2007 DI Herbert Kulterer übergibt den Betrieb nach 50 Jahren an seine Söhne. Christoph Kulterer übernimmt mehrheitlich den Industriebetrieb, Stefan Kulterer die Forstwirtschaft.
2007 Erweiterung der Stromerzeugung mit einer 2. Biomasse KWK Anlage.
2006 Wiederaufbau der neuen Leimholzproduktion mit einer Jahreskapazität von mehr als 65.000m³ in Sachsenburg.
2005 Zerstörung der NORITEC Leimholzproduktionsstätte in Stall/Mölltal durch einen verheerenden Brand.
2003 Gründung der HASSLACHER Energie GmbH.
2001 100 Jahre Hasslacher und Übernahme der Geschäftsleitung durch Sohn Christoph Kulterer.
2001 Einstieg in die Leimholzproduktion mit der Gründung der Firma NORITEC in Stall im Mölltal .
2000 Im Herbst wird die Firma Hasslacher Fernwärme Versorgung gegründet. Sachensburg und Möllbrücke werden mit Fernwärme versorgt.

Die zweite Generation

1998 Per 1. Dezember Kauf der Firma Gebrüder Feltrinelli Drauland Holzindustrie GmbH mit zwei Sägewerken in Arnoldstein und in St. Veit an der Glan. Dadurch entsteht die größte Kärntner Sägewerksgruppe, die zu den zehn größten Sägewerksunternehmen in Österreich gehört.
1998 Am 9. April (Gründonnerstag) Brandkatastrophe - Zerstörung der Sägehalle und des Gefolgschaftsraums. Wiederaufbau mit neuester Technologie und Kapazitätserhöhung von mehr als 100 %.
1997 Gründung der HASSLACHER Holzzentrum GesmbH und Neubau eines Holzmarktes.
1996 Ausstattung mit Zerspaneranlage und flexibler Nachschnittkreissäge. Kapazität ca. 130.000 fm / Jahr im Einschichtbetrieb.
1984-95 Stetige Anpassung an neue Technologien, Ausbau der Trockenkapazität, Neubau des Hobelwerkes, Ausweitung des Betriebsgeländes, Neubau einer großen Etagensortierung und der Rundholzsortieranlage.
1974 Stilllegung der Pappenfabrik in Spittal/Drau. Ausbau des E-Werks an der Lieser.
1956-58 Jakob Haßlacher übergibt seinen Forstbesitz und seine Industriebetriebe im Drautal seinem Enkel. DI Herbert Kulterer übernimmt im Alter von 22 Jahren die Führung der Firma J. Hasslacher, Holzindustrie in Sachsenburg und der damit verbundenen Pappenfabrik in Spittal an der Drau.
1952-54 Jakob Haßlacher erwirbt alle Anteile an der Firma Brüder Hasslacher in Hermagor und übergibt diesen Betrieb seinem Sohn Dr. Herbert Haßlacher.

Die ersten 50 Jahre

1942 Kauf der Pappenfabrik Leykam in Spittal an der Drau mit der Absicht, dort ein Faserplattenwerk zu errichten.
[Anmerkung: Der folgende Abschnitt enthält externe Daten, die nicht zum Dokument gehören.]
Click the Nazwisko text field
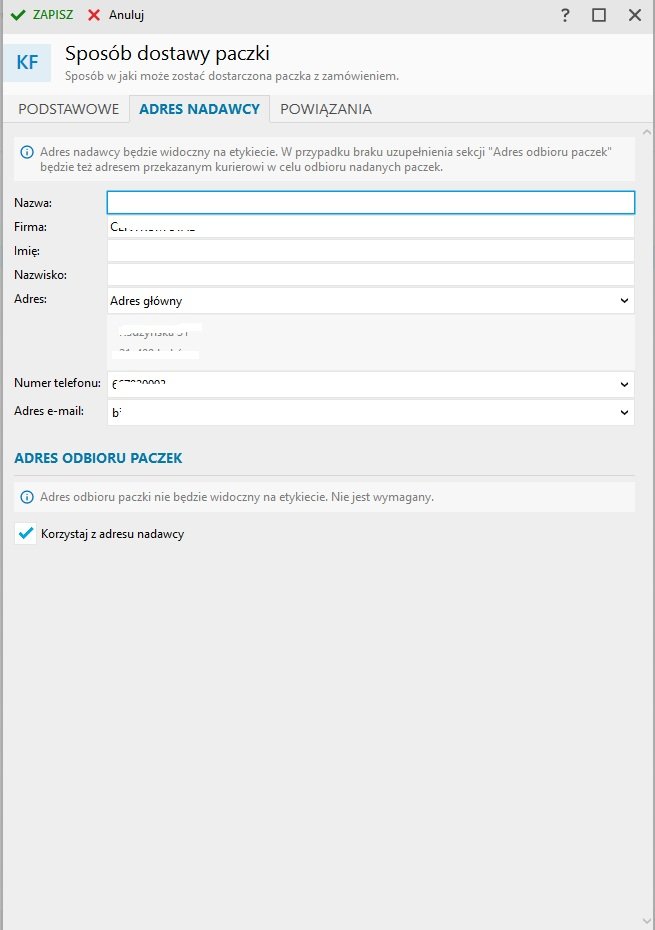 click(370, 275)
Nach dem Krieg Ausbau der Pappenfabrik und Errichtung eines E-Werks.
1929-32 Jakob Haßlacher erwirbt aus dem ehemaligen Besitz der Herrschaft Porcia große Waldgebiete bei Oberdrauburg und im Lesachtal.
1919 Jakob und Franz Haßlacher gründen die Firma Brüder Hasslacher & Co in Hermagor und kaufen die Porcia´sche Herrschaft Grünburg bei Hermagor.
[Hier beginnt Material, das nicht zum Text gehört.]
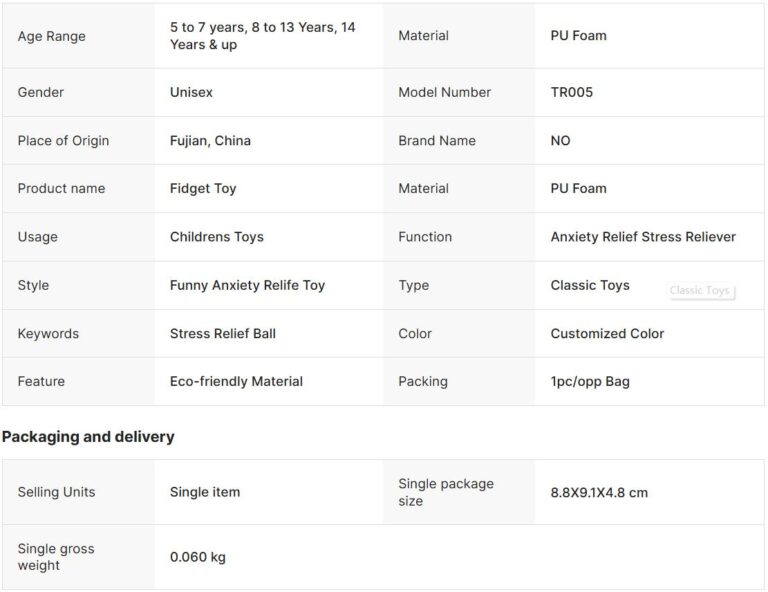Click the Place of Origin label

click(x=63, y=140)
1917 Gründung der "NORICA"- reg. Genossenschaft als Verkaufsorganisation für mehr als 200 Sägewerke in Kärnten. Als Obmann führt Jakob Haßlacher gemeinsam mit seinem Bruder Franz diese Genossenschaft zu großer Bedeutung in der ganzen damaligen österreichischen Holzwirtschaft.
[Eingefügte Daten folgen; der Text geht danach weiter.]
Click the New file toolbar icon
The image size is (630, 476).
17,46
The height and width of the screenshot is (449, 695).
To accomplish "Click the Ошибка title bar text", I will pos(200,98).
1914 Jakob Haßlacher übernimmt nach dem Tod seines Schwiegervaters dessen Besitz und das Sägewerk, welches er sukzessive ausbaut.
1901 Gründung der Firma Jakob Haßlacher OHG zum Betrieb einer Holzschleiferei in Feistritz bei Sachsenburg durch den Bergbauernsohn Jakob Haßlacher (ältester Sohn von 19 Kindern) gemeinsam mit seinem Vater.